Where will this lead? Obviously, to vastly increased police powers. But I wonder. If, down the pike, Bush announced that to protect us from terrorism he would have to postpone the presidential elections and remain in office—what would happen? Suppose he came up with a bit of supportive theater. If just before the elections something blew up, and were attributed not to the CIA but to Terrace, what then? The Reichstag has burned before. The public, the congress, the judiciary are so very, very easily manipulated. All it takes is the will to do it.
And that the little man has.
A tribal rite in the column racket is the discovery of darkness in the hearts of presidents, or witlessness, and we discover away industriously. I have done my share. I thought Clinton a bright, libidinous lout, Jimmy Carter a moralizing cipher, Reagan a sort of Grandfather Barbie and, by contrast, Eisenhower a wise man hiding behind remarkable syntax. None was evil, or mad. Bush is something new in presidential politics, genuinely dangerous and genuinely out of control. The time is ripe for him. America no longer has the institutional defenses to say "no."
What would happen if a president just refused to go? To remove him, someone would have to act. Who? Little would be necessary to stop a coup, granted. A couple of helicopters of Marines landing across the street from the White House would be enough. The various federal police bully civilians well (ask Steve Hatfill), but would find fighting real men another thing. But who in the military would have the courage to do it?
Would the public do anything? I doubt it. The Born Agains would support him, the suburban Christians suck their thumbs and wait, blacks ignore the matter, conservatives see it as necessary to stop Tersm, and most people would watch football on television. The necessary strength is not in the country. The timbers are rotten.
A popular uprising I cannot imagine. Who would rise? Overweight people with Volvos do not become urban guerrillas. Again, conservatives, who tend to be armed, rank among the most ardent supporters of Mr. Bush. In any event, how does one rise? Would upset semi-heterosexual professors at Cornell hold a Take Back the Night march? Oh joy. After three days the vigilists would become bored. Back to the television set.
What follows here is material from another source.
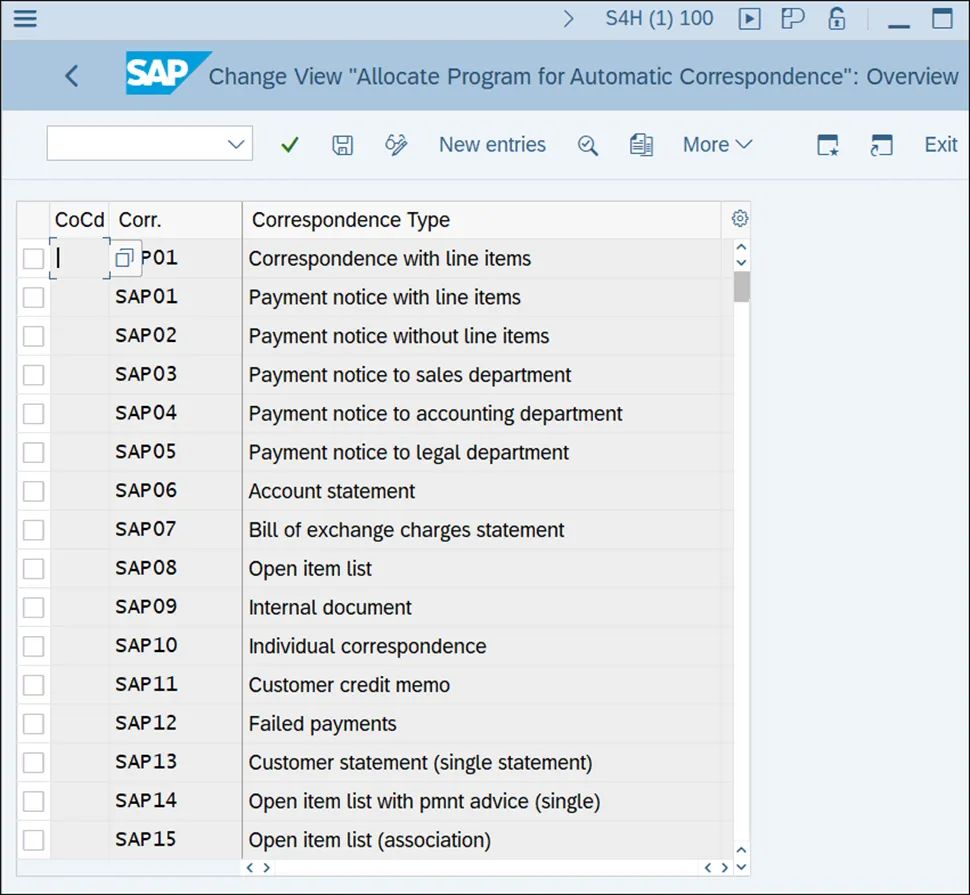Screen dimensions: 970x895
Task: Check the SAP15 Open item list row
Action: [34, 840]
The Supreme Court certainly would, and could, do nothing. The court consists of insular antiquities who so far have shown no disposition to stand up to Bush. The termites have hollowed the judicial woodpile.
Congress? It does what is paid to do, by anyone. What could it do? Some might say that it could shut off funding. With the threat of imprisonment at its collective head? It would huff, fumble, and hold committee hearings. But a coup would have to be squelched immediately or not at all.
My impression is that much of the public wants authoritarian rule, or would be perfectly content with it if it even noticed its arrival. No, I can’t prove it. But what do most people care about beyond television on screens that grow ever larger, beyond porn, beer, and the competitive purchase of grander SUVs? I ask this not as a lifelong curmudgeon being tiresome (though doubtless I am both) but seriously. Who in a sprawling TV-besotted country cares about the Constitution? A comfortable police state is after all comfortable.
I do not predict that the reigning curiosity will stage a coup (which should it occur would not be a coup but “an emergency measure,” necessary to protect us from Terrace). I do say that what is happening today is unlike anything that has happened before, and that people do not always see what is coming. If you read books from the Germany of the 1930s, you will find that people were uneasy, divided, unsure of things, but had no idea just what the squatty little man with the voice had in mind for them. He just did it. The unimaginable does sometime occur. We notice only afterward.